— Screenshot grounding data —
───

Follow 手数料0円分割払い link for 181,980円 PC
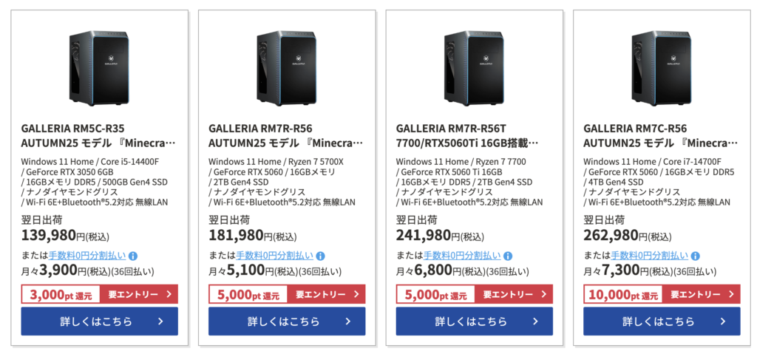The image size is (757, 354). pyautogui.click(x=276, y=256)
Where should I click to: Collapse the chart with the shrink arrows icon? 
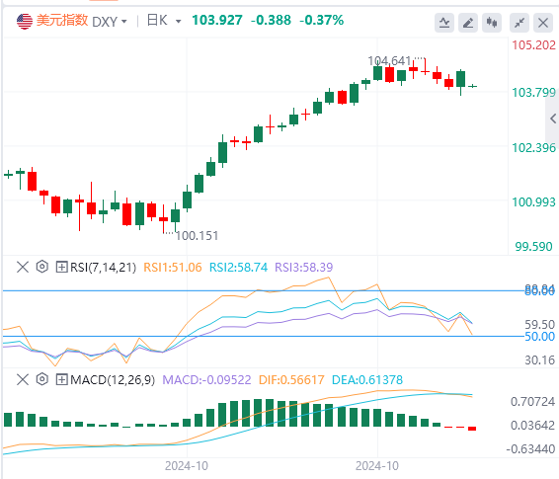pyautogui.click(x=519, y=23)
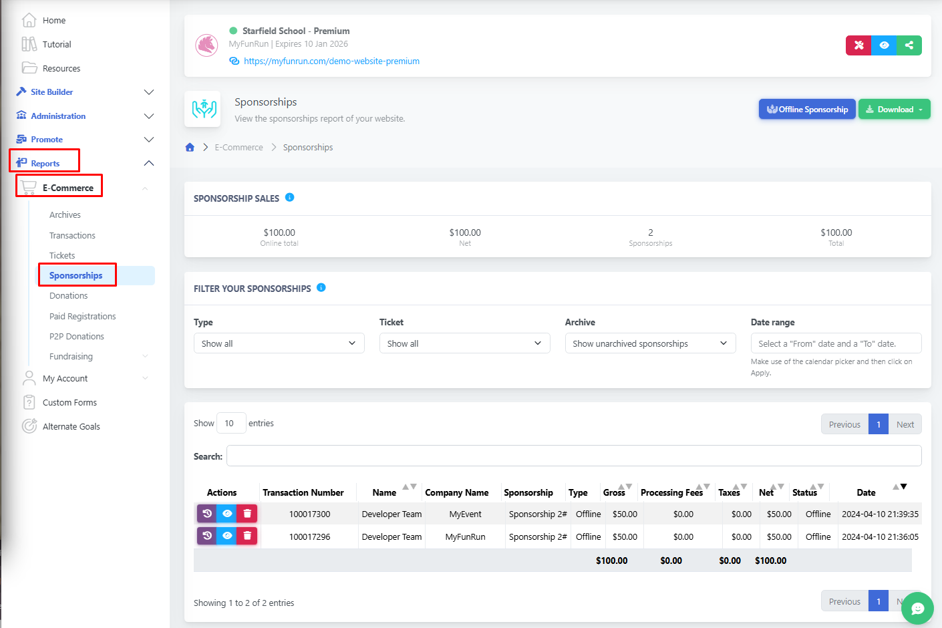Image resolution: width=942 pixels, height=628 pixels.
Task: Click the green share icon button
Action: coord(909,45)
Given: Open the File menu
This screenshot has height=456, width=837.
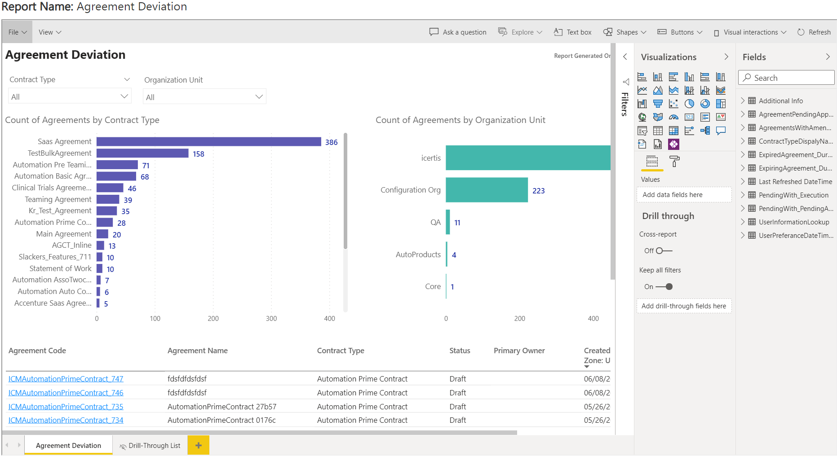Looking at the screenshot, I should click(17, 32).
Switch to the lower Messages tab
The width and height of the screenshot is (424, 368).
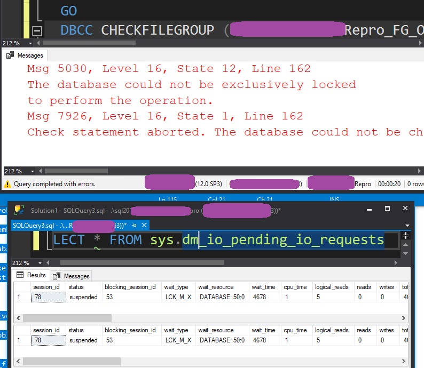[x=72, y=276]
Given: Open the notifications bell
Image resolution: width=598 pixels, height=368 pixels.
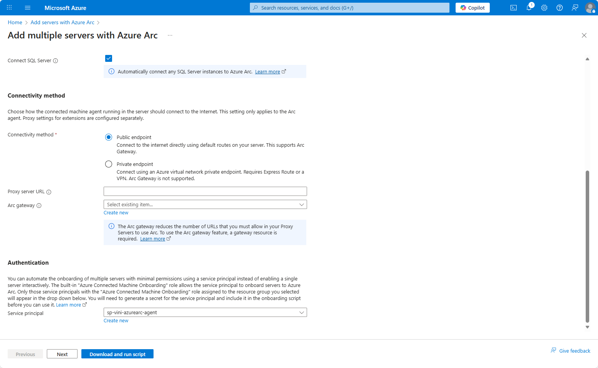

───

— Your instructions —
Transcribe the records above exactly and drop every picture.

— Answer area —
Follow 手数料0円分割払い link for 181,980円 PC
The image size is (757, 354). pyautogui.click(x=276, y=256)
Where should I click to: Collapse the chart with the shrink arrows icon? 
pyautogui.click(x=519, y=23)
Image resolution: width=942 pixels, height=628 pixels.
Task: Click the green share icon button
Action: coord(909,45)
Given: Open the File menu
This screenshot has height=456, width=837.
Looking at the screenshot, I should click(17, 32).
Switch to the lower Messages tab
The width and height of the screenshot is (424, 368).
[x=72, y=276]
Given: Open the notifications bell
Image resolution: width=598 pixels, height=368 pixels.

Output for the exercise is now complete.